[What is needed]:
The records below are to be copied exactly, with every picture left out.

[Recorded data]:
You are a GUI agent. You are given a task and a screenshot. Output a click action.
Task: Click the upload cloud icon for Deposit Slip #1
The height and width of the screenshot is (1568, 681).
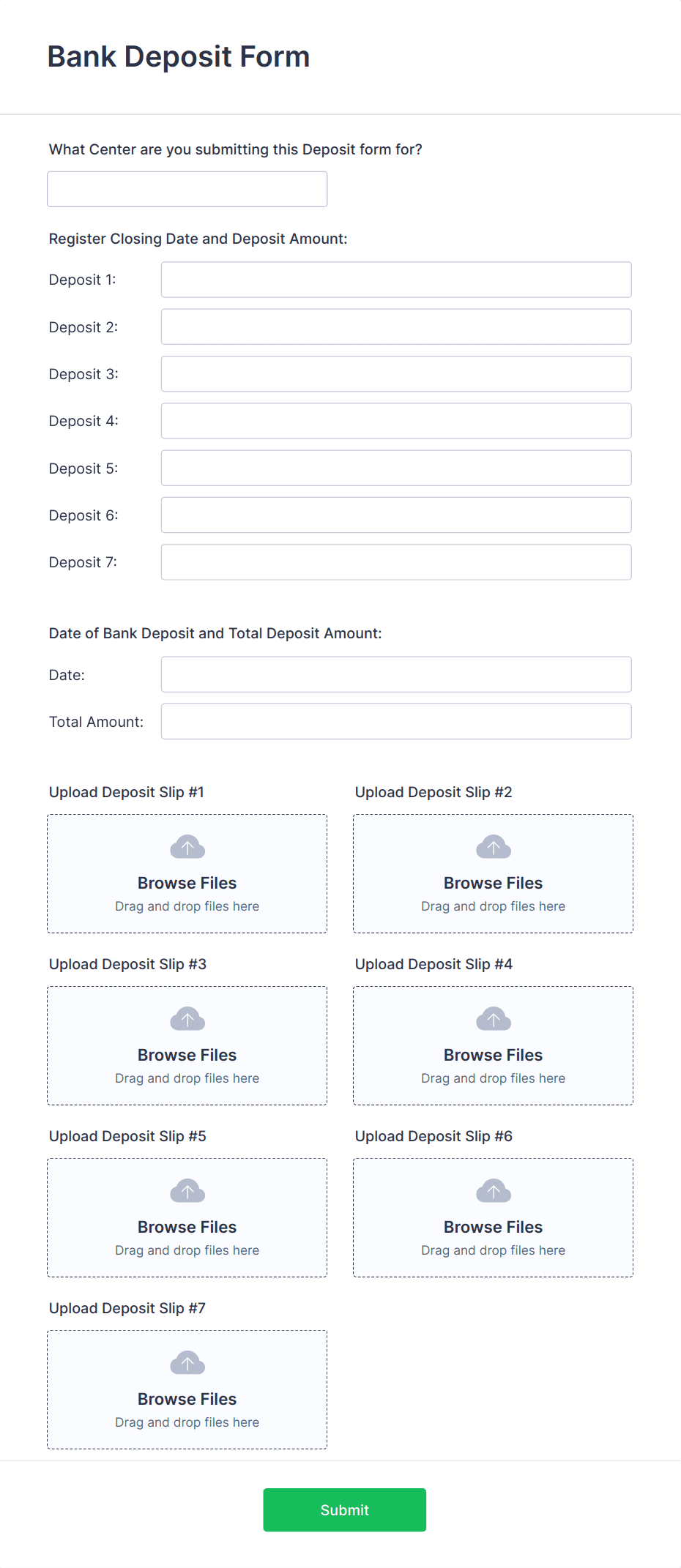tap(187, 845)
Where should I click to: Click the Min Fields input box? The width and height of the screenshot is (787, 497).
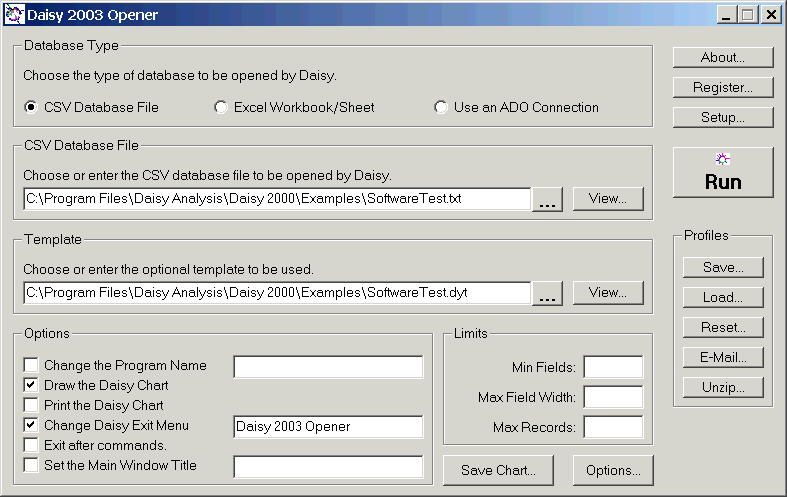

[Written answer]:
You are a GUI agent. You are given a task and a screenshot. Output a click action.
Task: Click the upload cloud icon for Deposit Slip #1
The height and width of the screenshot is (1568, 681).
tap(187, 845)
Where should I click to: Click the Min Fields input box? The width and height of the screenshot is (787, 497).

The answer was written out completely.